L'addition salée de l'Alliance
Après s'être vu refuser son soutien dans sa campagne en Iran, l'administration Trump remet en question la valeur de ses partenariats transatlantiques.

Il y a un vieux dicton sur les amis des beaux jours. Pendant des décennies, les nations européennes se sont reposées confortablement sous un parapluie de sécurité américain, une entreprise coûteuse financée par Washington. Lorsque l'addition de cette amitié est finalement arrivée, sous la modeste forme d'une demande d'accès militaire pour la campagne américaine en Iran, plusieurs alliés ont soudainement découvert que leurs portefeuilles étaient ailleurs.
Selon Andrew Pudzer, l'ambassadeur américain auprès de l'UE, la déception du président Trump face à cette réticence n'a pas diminué. La réaction de l'Europe fut une mosaïque révélatrice d'indécision et de défi. L'Espagne et l'Italie ont catégoriquement refusé l'accès aux forces américaines. Le Royaume-Uni, sous la direction de Keir Starmer, a initialement refusé l'utilisation de ses bases à Chypre avant de céder pour ce qu'il a appelé un «objectif défensif spécifique et limité». L'Allemagne, tout en ne restreignant pas l'accès aux bases américaines sur son sol, s'est livrée à un commentaire continu contre les objectifs de la guerre. Le ministre de la Défense Boris Pistorius a parfaitement saisi le sentiment à Berlin : «ce n'est pas notre guerre ; nous ne l'avons pas commencée.»
L'administration américaine considère cela comme une trahison fondamentale. L'ambassadeur Pudzer a articulé sans ambages la perspective de la Maison Blanche, notant qu'après des décennies de financement de bases et de sauvetage de nations européennes lors de conflits passés, le refus d'accorder quelque chose d'aussi élémentaire que les droits de survol est incompréhensible. La question que Washington se pose maintenant, selon l'ambassadeur, est simple : si les alliés ne sont pas disposés à offrir un soutien aussi minime, que sont-ils prêts à faire ?
Les conséquences de cette vacillation européenne se matérialisent déjà. Washington a commencé à réduire les capacités militaires américaines disponibles pour l'OTAN sur le continent et a annoncé des réductions de troupes. Le président Trump n'a pas mâché ses mots, qualifiant publiquement ses alliés de «lâches» sur les réseaux sociaux et jurant de se «souvenir» de leur manque de soutien. Les retombées ont empoisonné le discours diplomatique, notamment avec l'Allemagne.
Après que le chancelier allemand Frederic Merz a critiqué les objectifs de guerre «mal conçus» de Washington et affirmé que les négociateurs américains étaient «humiliés» par Téhéran, la réponse de Trump a été rapide et cinglante.
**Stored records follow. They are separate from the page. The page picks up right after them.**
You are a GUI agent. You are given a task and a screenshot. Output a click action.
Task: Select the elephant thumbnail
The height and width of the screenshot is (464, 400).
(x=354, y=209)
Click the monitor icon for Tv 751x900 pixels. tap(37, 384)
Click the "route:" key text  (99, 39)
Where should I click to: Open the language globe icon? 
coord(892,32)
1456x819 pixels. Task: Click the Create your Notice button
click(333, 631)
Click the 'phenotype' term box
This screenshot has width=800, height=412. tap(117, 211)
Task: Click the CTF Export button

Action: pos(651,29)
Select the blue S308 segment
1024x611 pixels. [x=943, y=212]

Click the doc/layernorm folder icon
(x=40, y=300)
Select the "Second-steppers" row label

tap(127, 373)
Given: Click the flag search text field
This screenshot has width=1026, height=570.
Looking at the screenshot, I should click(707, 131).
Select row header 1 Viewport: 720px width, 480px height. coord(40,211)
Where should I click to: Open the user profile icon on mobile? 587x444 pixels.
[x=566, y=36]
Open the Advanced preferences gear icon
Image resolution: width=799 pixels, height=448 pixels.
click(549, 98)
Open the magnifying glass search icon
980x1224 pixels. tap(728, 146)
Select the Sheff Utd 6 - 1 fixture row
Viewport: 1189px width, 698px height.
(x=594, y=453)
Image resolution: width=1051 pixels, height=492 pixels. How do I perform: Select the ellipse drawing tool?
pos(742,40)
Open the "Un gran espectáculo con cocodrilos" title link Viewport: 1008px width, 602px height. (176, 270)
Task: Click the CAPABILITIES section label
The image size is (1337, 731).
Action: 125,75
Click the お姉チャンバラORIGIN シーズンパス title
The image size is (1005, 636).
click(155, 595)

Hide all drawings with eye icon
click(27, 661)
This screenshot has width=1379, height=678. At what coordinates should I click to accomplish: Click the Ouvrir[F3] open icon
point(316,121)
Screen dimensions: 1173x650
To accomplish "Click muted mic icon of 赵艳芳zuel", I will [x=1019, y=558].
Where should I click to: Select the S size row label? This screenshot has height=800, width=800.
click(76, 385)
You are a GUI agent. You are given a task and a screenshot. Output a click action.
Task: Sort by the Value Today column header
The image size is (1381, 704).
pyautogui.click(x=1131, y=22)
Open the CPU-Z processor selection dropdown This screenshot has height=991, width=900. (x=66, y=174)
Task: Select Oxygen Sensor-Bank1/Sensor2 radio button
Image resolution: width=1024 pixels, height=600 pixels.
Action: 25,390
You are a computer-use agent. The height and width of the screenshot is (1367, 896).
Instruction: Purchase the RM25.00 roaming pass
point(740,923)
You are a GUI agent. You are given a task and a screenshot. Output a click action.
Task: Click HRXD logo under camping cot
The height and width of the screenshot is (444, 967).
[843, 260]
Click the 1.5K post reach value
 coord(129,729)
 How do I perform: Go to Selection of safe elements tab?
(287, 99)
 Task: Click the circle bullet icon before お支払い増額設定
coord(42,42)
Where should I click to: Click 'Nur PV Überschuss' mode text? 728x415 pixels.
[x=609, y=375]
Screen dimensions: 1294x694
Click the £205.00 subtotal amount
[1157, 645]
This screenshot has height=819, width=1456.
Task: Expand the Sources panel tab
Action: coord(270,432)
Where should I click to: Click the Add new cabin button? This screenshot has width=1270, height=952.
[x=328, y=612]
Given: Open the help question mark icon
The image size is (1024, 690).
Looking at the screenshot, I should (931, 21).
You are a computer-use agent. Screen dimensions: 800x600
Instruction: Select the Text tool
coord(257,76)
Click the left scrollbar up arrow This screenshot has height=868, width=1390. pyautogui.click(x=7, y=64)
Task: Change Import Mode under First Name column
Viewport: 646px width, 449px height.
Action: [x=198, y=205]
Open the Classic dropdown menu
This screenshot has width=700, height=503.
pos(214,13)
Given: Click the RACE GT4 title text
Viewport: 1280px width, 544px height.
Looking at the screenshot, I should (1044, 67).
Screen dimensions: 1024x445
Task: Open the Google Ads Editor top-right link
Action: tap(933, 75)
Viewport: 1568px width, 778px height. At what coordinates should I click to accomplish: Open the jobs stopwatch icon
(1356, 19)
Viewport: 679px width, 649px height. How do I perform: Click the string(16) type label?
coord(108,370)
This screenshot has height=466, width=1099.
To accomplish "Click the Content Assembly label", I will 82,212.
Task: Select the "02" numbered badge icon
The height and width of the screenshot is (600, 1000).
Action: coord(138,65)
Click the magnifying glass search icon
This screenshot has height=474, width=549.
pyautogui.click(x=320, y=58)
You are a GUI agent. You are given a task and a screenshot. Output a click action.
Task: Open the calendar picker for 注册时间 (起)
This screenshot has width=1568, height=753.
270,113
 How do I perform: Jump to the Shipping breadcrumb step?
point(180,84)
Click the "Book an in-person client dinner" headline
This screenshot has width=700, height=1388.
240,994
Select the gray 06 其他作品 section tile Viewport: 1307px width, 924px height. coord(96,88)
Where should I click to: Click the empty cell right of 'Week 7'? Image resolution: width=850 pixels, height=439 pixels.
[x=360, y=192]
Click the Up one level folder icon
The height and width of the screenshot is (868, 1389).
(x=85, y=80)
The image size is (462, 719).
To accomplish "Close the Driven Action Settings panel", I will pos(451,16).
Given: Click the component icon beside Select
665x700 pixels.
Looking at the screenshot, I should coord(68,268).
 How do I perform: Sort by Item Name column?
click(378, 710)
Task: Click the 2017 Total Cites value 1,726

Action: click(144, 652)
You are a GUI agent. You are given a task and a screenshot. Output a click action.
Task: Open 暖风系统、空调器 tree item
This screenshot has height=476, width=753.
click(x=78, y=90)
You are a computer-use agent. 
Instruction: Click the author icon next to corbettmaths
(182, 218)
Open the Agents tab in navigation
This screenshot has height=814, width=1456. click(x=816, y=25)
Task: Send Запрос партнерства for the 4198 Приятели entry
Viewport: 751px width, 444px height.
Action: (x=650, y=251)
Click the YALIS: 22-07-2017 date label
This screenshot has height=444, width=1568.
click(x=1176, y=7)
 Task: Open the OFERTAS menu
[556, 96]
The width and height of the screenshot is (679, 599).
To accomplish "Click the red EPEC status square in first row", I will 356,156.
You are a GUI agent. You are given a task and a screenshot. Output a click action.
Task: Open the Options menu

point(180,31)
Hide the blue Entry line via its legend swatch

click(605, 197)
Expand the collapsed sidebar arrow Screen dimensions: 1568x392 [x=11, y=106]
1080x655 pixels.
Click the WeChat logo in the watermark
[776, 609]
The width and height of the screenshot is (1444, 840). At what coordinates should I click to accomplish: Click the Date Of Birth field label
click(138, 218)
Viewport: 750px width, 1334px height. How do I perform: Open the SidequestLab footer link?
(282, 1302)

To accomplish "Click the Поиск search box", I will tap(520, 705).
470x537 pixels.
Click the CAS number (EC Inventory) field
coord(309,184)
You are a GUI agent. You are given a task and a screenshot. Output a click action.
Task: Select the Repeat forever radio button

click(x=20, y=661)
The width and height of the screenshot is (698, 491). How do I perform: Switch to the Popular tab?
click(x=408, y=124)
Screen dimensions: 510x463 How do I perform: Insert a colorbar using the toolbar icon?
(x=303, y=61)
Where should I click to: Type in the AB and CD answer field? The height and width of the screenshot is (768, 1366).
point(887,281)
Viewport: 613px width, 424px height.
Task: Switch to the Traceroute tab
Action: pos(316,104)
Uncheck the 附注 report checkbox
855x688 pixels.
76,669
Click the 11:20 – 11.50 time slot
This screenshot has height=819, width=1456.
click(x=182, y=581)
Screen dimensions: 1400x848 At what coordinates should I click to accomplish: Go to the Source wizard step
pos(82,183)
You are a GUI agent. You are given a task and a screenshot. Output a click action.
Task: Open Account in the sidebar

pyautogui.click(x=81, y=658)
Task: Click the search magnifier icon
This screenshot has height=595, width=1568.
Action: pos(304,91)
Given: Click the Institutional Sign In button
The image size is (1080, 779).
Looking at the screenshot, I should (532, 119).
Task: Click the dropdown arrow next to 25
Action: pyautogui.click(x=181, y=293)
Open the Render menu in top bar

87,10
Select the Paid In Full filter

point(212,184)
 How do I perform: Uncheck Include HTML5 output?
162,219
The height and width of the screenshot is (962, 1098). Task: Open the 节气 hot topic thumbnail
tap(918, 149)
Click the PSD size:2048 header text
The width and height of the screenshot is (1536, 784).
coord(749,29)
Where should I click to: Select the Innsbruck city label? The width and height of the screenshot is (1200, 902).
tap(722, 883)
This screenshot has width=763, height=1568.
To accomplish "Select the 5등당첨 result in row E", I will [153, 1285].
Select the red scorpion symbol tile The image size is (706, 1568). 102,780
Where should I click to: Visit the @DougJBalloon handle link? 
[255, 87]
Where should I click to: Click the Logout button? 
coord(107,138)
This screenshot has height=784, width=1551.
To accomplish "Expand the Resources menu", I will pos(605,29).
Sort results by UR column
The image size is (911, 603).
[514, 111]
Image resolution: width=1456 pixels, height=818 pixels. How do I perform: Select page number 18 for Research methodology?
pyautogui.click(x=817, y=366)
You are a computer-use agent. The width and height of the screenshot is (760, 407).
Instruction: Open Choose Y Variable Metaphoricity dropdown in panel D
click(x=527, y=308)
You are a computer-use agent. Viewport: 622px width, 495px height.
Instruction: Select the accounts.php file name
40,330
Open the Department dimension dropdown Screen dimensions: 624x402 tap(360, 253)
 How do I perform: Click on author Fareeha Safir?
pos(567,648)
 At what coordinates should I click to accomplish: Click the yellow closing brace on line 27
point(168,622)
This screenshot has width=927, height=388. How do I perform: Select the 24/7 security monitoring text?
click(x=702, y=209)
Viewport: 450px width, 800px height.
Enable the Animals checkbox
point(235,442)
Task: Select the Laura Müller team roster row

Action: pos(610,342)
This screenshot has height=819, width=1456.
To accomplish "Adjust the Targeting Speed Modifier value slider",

Il a suggéré sur les réseaux sociaux que le chancelier devrait se concentrer sur la guerre en Ukraine, «Où il a été totalement inefficace !», et sur «la réparation de son pays en ruine.» Ce n'est pas le langage de partenaires, mais celui d'une relation proche de la rupture.
Une tentative tardive d'une coalition menée par le Royaume-Uni et la France pour assembler des forces navales afin de rouvrir le détroit d'Ormuz semble être un exercice de contrôle des dommages. C'est un effort pour réparer une fracture que les capitales européennes ont laissé s'envenimer. Lorsqu'on lui a demandé si la réponse initiale de l'Europe était une «grosse erreur pour une petite demande», l'accord de l'ambassadeur Pudzer a été succinct. La question est maintenant de savoir si une telle erreur peut être rectifiée, ou si l'alliance transatlantique a été définitivement modifiée.